Leiden University’s annual ranking assesses the scientific performance of 938 universities in 55 countries or regions using several bibliometric indicators, including publication count, citations and collaboration. The latest figures were published on 16 May 2018.

Universities are ranked based on their contribution to articles and review papers in the Web of Science database in 2013–2016. The dataset only includes publications in English-language journals that have an international scope and reference other established journals.

Citation scores tally the number and proportion of papers that have been highly cited compared to other papers in their field, excluding self-citations. Collaboration indicators look at papers with co-authors in other institutions, such as in other countries and with industry.

Source: CWTS Leiden Ranking 2018 (All figures calculated using fractional counting)

In absolute terms, Harvard University was the most prolific and frequently cited institute on the list. Researchers at Harvard published 71,634 articles in 2013–2016, accumulating a fractional score of 33,045. About 22% of Harvard’s contribution was in the top 10% of highly cited papers, compared to 32% of Rockefeller's contribution.

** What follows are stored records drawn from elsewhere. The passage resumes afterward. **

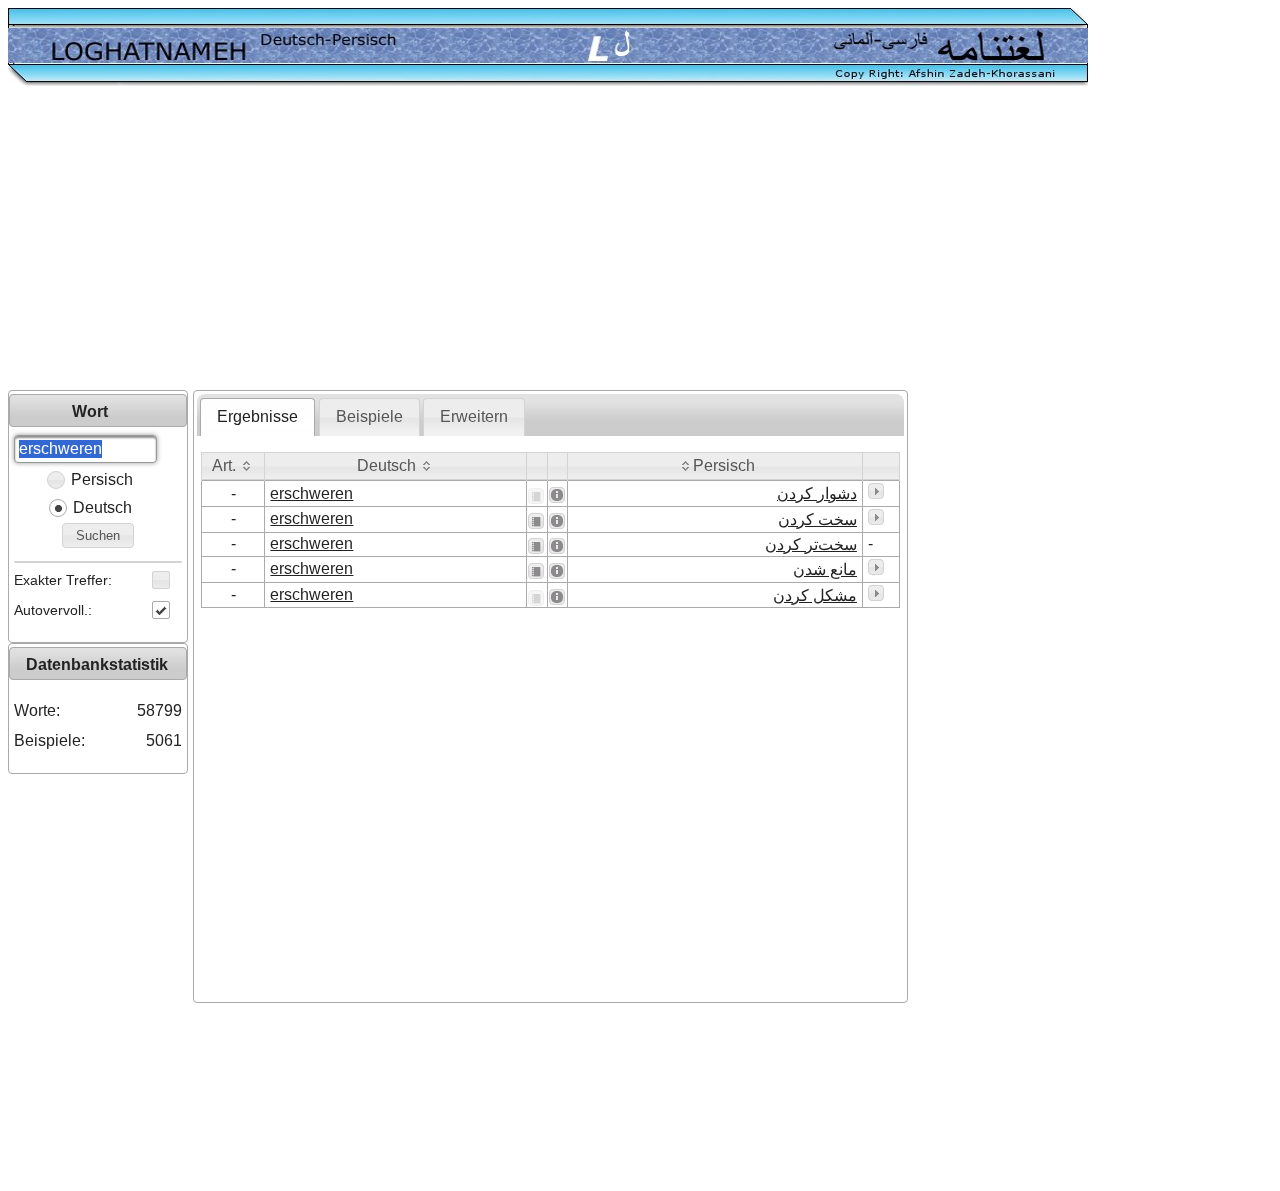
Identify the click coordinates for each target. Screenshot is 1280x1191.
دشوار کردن (817, 493)
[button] (98, 535)
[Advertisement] (640, 240)
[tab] (257, 417)
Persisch (102, 479)
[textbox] (85, 449)
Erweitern (474, 416)
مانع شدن (825, 569)
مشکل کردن (815, 595)
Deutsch (102, 507)
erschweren (311, 493)
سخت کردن (817, 519)
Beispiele (369, 416)
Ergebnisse (257, 416)
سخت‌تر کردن (811, 544)
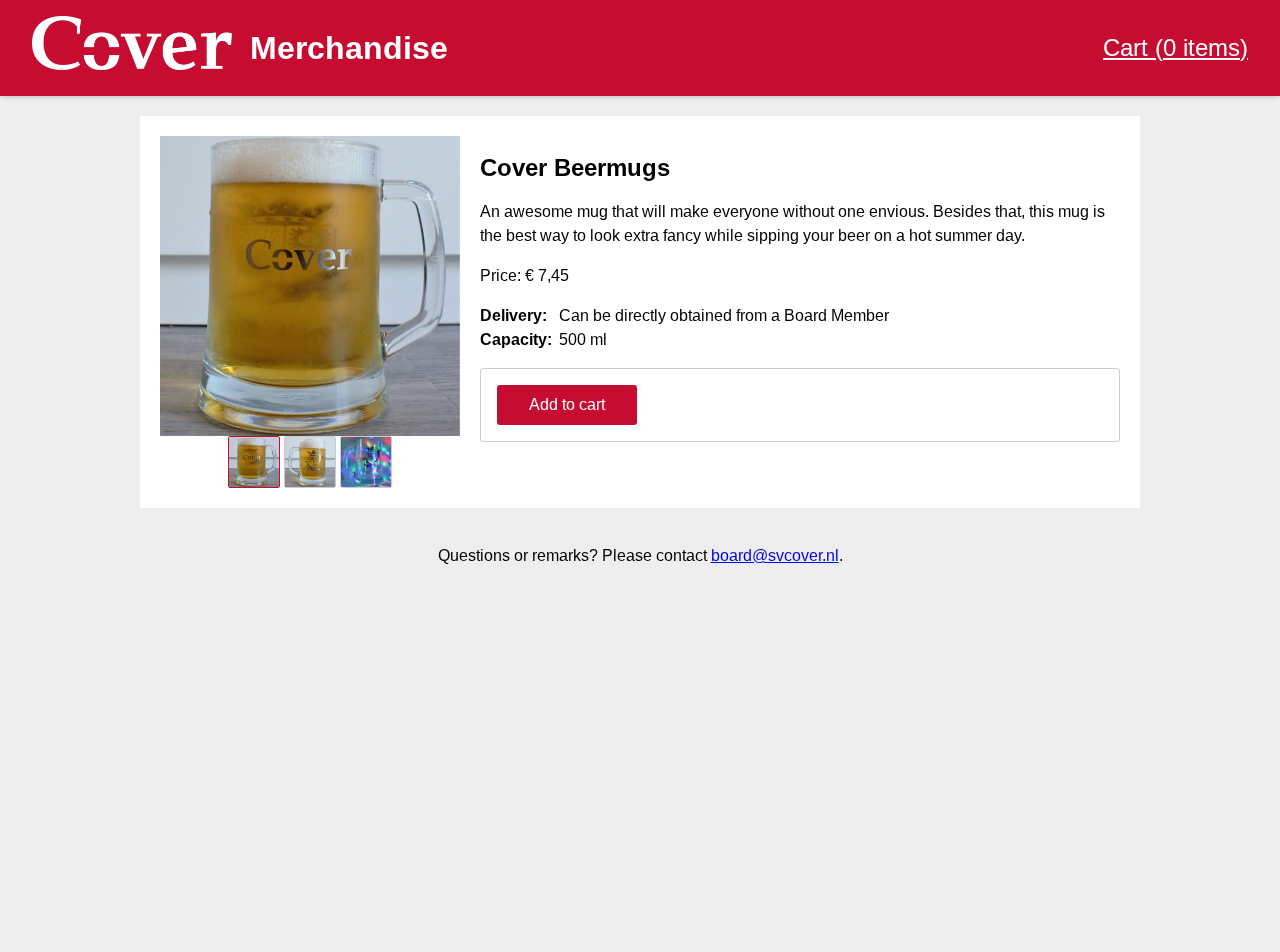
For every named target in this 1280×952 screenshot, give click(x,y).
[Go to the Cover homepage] (132, 48)
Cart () (1175, 48)
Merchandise (349, 48)
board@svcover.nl (775, 555)
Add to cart (567, 404)
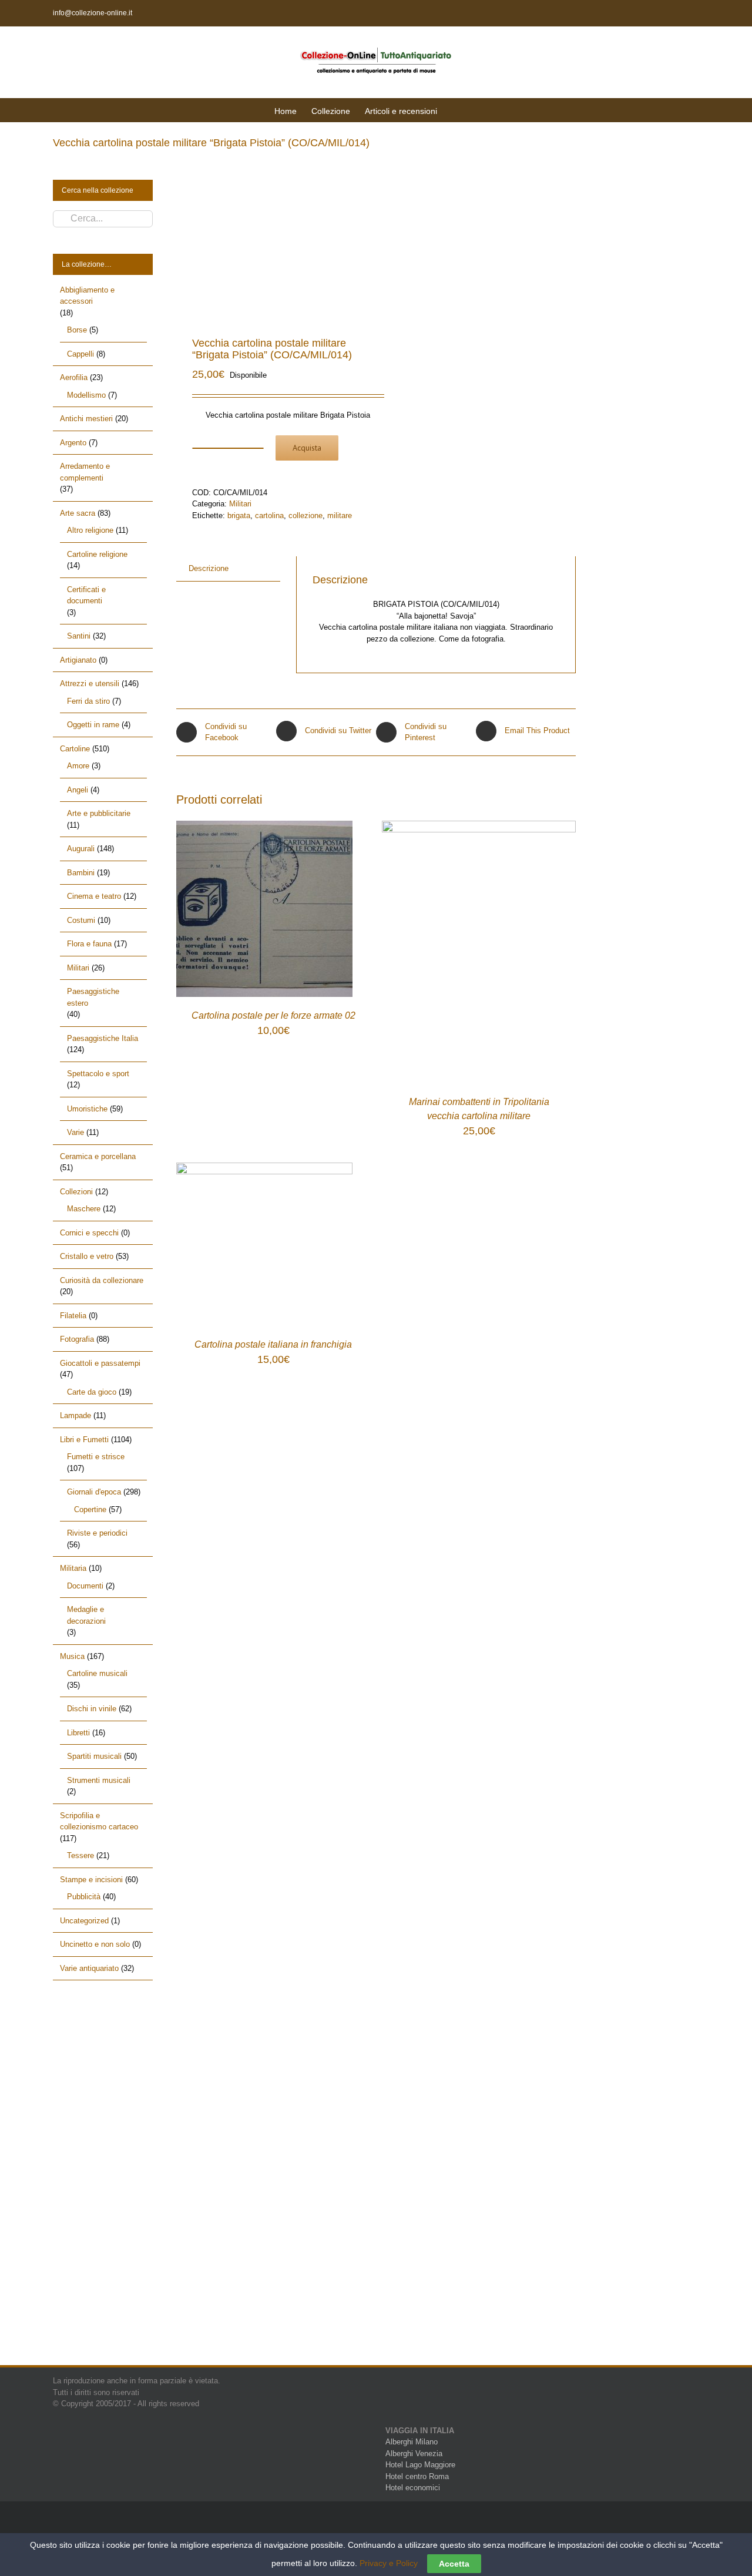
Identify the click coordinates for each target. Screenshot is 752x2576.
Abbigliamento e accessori (87, 296)
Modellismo (86, 395)
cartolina (269, 515)
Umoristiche (87, 1108)
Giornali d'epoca (94, 1491)
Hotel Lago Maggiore (420, 2464)
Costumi (81, 920)
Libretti (78, 1732)
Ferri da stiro (88, 701)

Rockefeller and Harvard are among 37 universities from the United States in the top 100, ranked by their total fractional score. Among others present are 21 Chinese institutions, six from the United Kingdom, and five or fewer institutions each from more than a dozen other countries or regions.

Harvard’s scientific might does not extend to all fields. Chinese institutions account for nine of the top 10 institutions in physical sciences and engineering, as well as in mathematics and computer science. In first place on both lists is Tsinghua University.

The most collaborative universities are based in France, with 18 universities in the country publishing papers with another institution 90% of the time. Researchers at Paris Sorbonne University (Paris 4) co-authored papers with another institute in 99.5% of cases.

But when it comes to working with international partners, researchers at King Abdulaziz University in Saudi Arabia seem to have mastered the art, with 91% of their papers including a co-author in another country. Two other universities in the kingdom are among the top five most internationally collaborative.

Three Chinese institutions are among the most inclined to partner with industry. A quarter of China University of Petroleum, Beijing’s papers were co-authored with an industrial organisation, 23% of papers from Southwest Petroleum University and 14% from China University of Petroleum, CUP East China.